Оригенизм восьмого письма, конечно, тоже дал повод критикам для броска на православность автора. Помню в дореволюционном миссионерском журнале статью одного архимандрита, в которой говорилось, что книга Флоренского — это «букет ересей». О том же намекает Бердяев. Флоровский пишет, что на построениях отца Павла «есть очень явственный налет богословской прелести». Антоний (Храповицкий) недолго думая назвал «Столп» «хлыстовским бредом». Все стараются поставить на нем порочащий штамп, но никто не вспоминает о том, что, несмотря на осуждение «оригениз–ма», то есть одной части громадного наследства Оригена, он сам в целом продолжает быть учителем Церкви. Сам отец Павел, имея в виду, конечно, заблуждения Оригена, говорит о нем так: «От Оригена… веет скопческим духом, как и вообще ото всех душ с рационалистическим строем»[906]. А вот как смотрели на Оригена, этого «основателя христианской науки», отцы Церкви. Святитель Григорий Чудотворец говорит, что в результате учения у Оригена в нем «возгорелась и перешла в пламя любовь… к святому Логосу, святейшему из всех предмету (ведения. — С. Ф.), который привлекает все к себе своею неизреченною красотою»[907]. Святой Григорий Нисский «сумел быть философом и почитателем Оригена, оставаясь на почве церковного учения». В своей эсхатологии он «повторяет учение Оригена о всеобщем восстановлении» (прощении) и очищении всех грешников[908]. В богословской системе святого Григория Богослова «есть много отзвуков оригенизма. Сюда относится… некоторая неуверенность в вечности мучений»[909]. Святой Дионисий Александрийский «в сочинениях о Святой Троице… является верным учеником Оригена»[910]. Известно влияние Оригена и на святого Иоанна Златоуста. Так что с «букетом ересей» надо быть очень осторожным. Мы совсем не знаем церковной истории.
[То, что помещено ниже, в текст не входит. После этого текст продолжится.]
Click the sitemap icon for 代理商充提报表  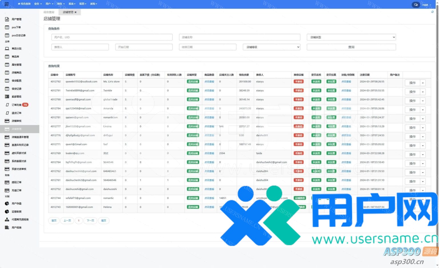7,220
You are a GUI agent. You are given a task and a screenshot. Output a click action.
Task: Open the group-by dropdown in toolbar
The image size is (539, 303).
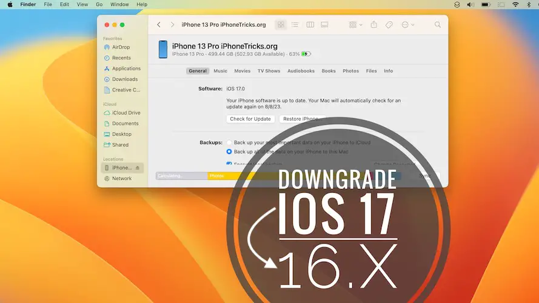point(355,25)
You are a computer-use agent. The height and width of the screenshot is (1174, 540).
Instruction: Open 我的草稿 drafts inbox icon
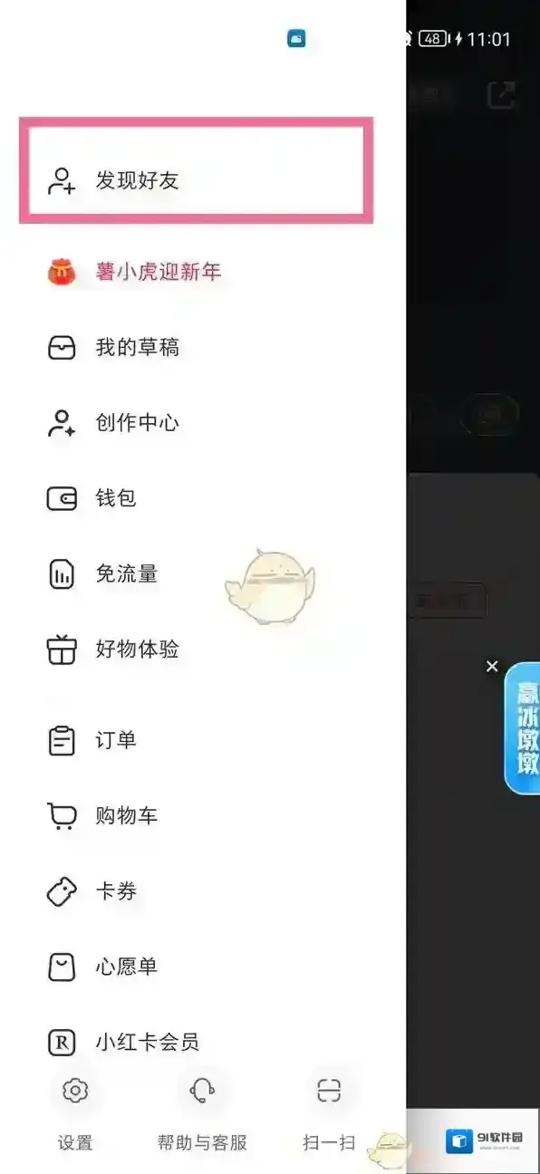tap(62, 348)
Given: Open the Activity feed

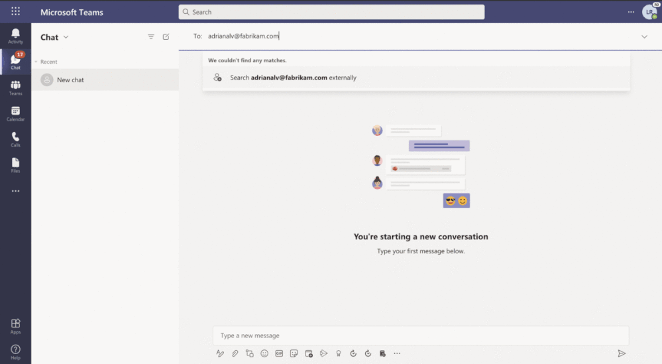Looking at the screenshot, I should 15,36.

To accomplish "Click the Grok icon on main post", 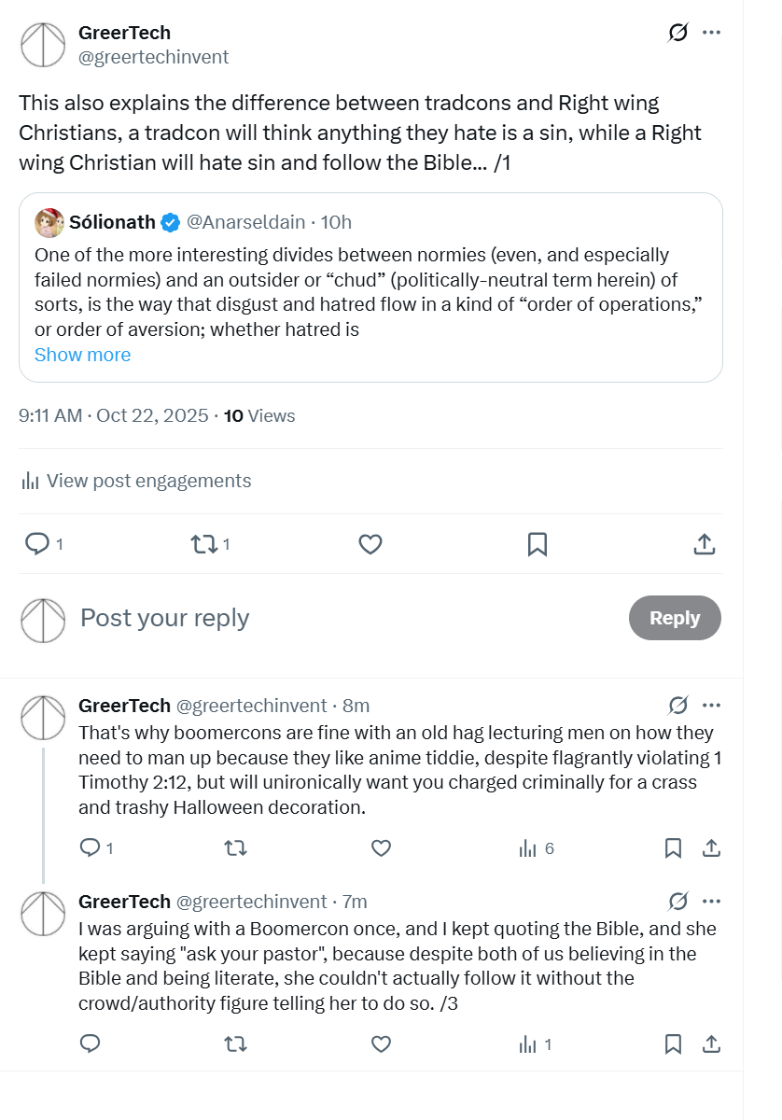I will tap(678, 33).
Книгу Флоренского встретила с радостью главным образом тогдашняя молодежь, а то недоброжелательство, с которым ее встретили некоторые ученые люди, мне кажется, объясняется главным образом тем, что автор нарушил все традиции и каноны профессорского богословствования, весь привычный богословский стандарт. С облаков такой приятной, никого ни к чему не обязывающей послеобеденной абстракции он, можно сказать, грубо стягивает в живую религиозную жизнь. Вот в этом письме он говорит о том, как однажды он был на краю «второй смерти»: «Я хотел вскрикнуть, и — не мог. Я знал, что еще одно мгновение, и я буду извергнут во тьму внешнюю… В последнем отчаянии я завопил не своим голосом: «Из глубины воззвах к Тебе Господи. Господи, услыши глас мой!..»» Но, читая это, догадливый читатель сможет еще отвергнуть реальность (не будет же, подумает он, ученый оппонент Канта действительно «вопить»!) и сможет представить себе здесь некоторую вполне приличную аллегорию. А вот в конце того же письма автор пишет уже совсем как средневековый монах: «Злая, июльская страсть, как собака, неотвязно лаяла за мною; вихрем закружились помыслы, жар геенны зажегся в душе… Все труднее становилось молить Господа о помиловании… Тщетно старался выполнить я совет преп. Исаака Сирина: «Если не имеешь силы совладеть с собою и пасть на лицо свое в молитве, то облеки голову свою мантией и спи, пока не пройдет для тебя этот час омрачения»». Трудно вынести такую примитивность тем из нас, для которых христианство еще не сделалось делом жизни, делом ежедневной борьбы с темнотою мира, которая осознается прежде всего как реальная темнота внутри собственной души.

Флоренский и при всей своей «давящей учености» зовет к «работе Господней», которая есть прежде всего работа над самим собой.